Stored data
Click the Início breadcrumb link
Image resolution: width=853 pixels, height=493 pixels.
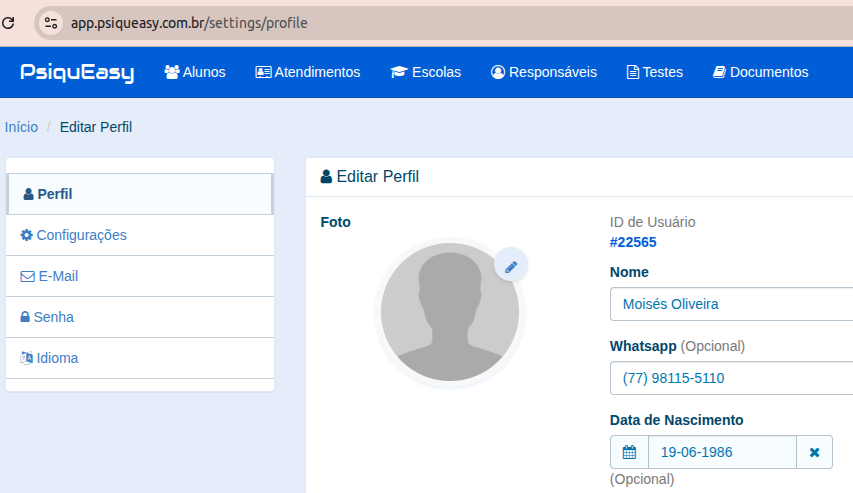(x=21, y=127)
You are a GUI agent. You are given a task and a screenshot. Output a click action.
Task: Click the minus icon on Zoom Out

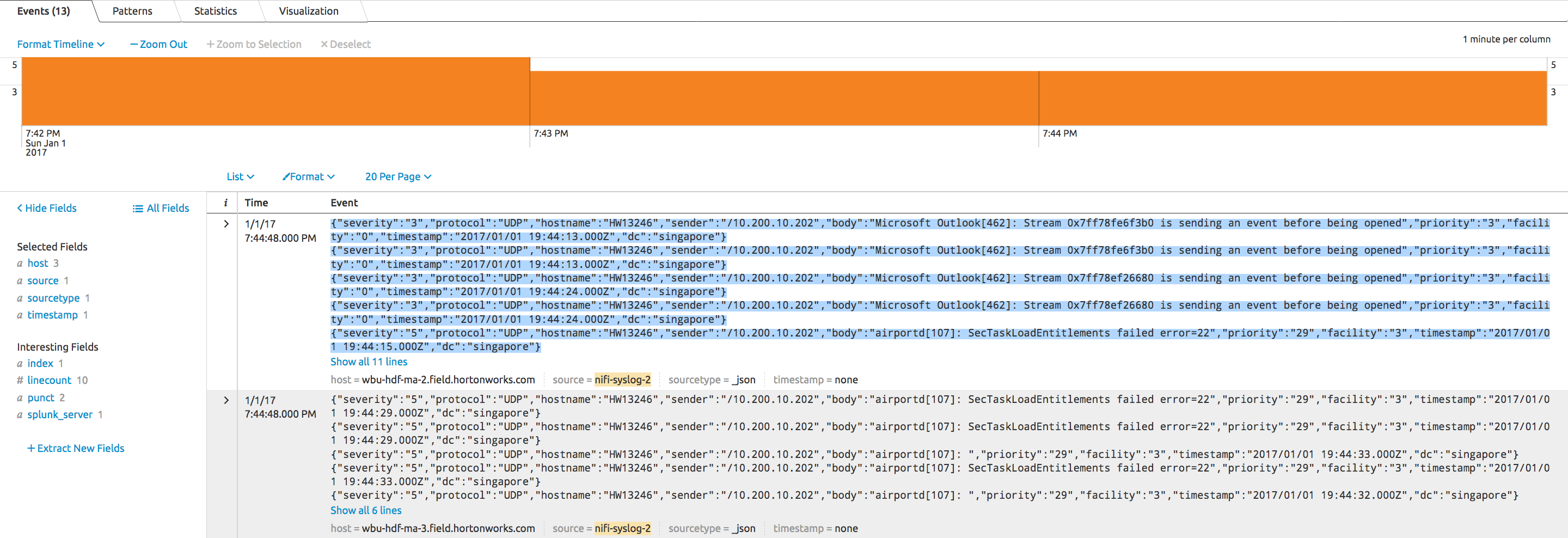click(x=133, y=44)
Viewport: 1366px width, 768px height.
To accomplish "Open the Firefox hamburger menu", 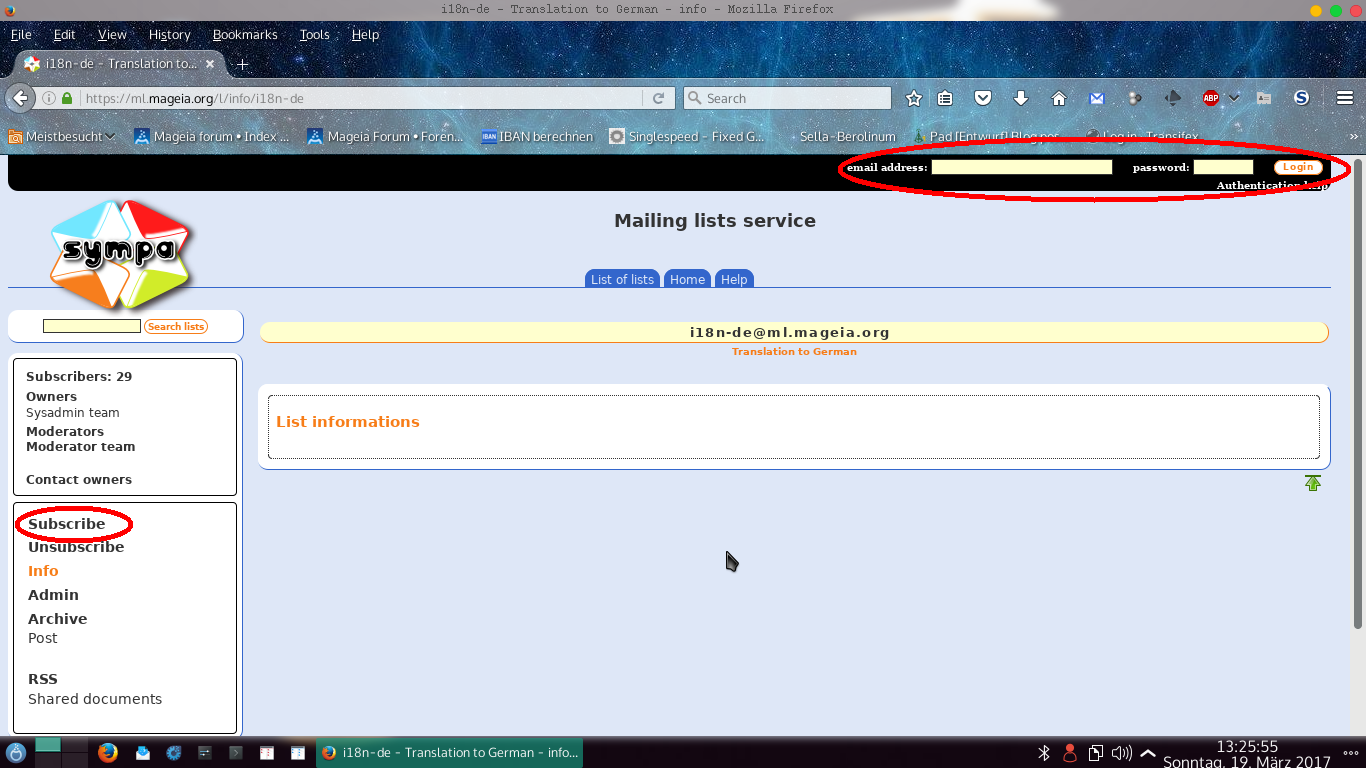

## SHORT EXERCISE
Please rewrite every line of the material above as a numbered list, dropping blank lines and leaving out the pictures.

## EXERCISE RESULT
1. Click the Início breadcrumb link
2. Image resolution: width=853 pixels, height=493 pixels.
3. (x=21, y=127)
4. You are a GUI agent. You are given a task and a screenshot. Output a click action.
5. Task: Click the minus icon on Zoom Out
6. click(x=133, y=44)
7. Viewport: 1366px width, 768px height.
8. To accomplish "Open the Firefox hamburger menu", 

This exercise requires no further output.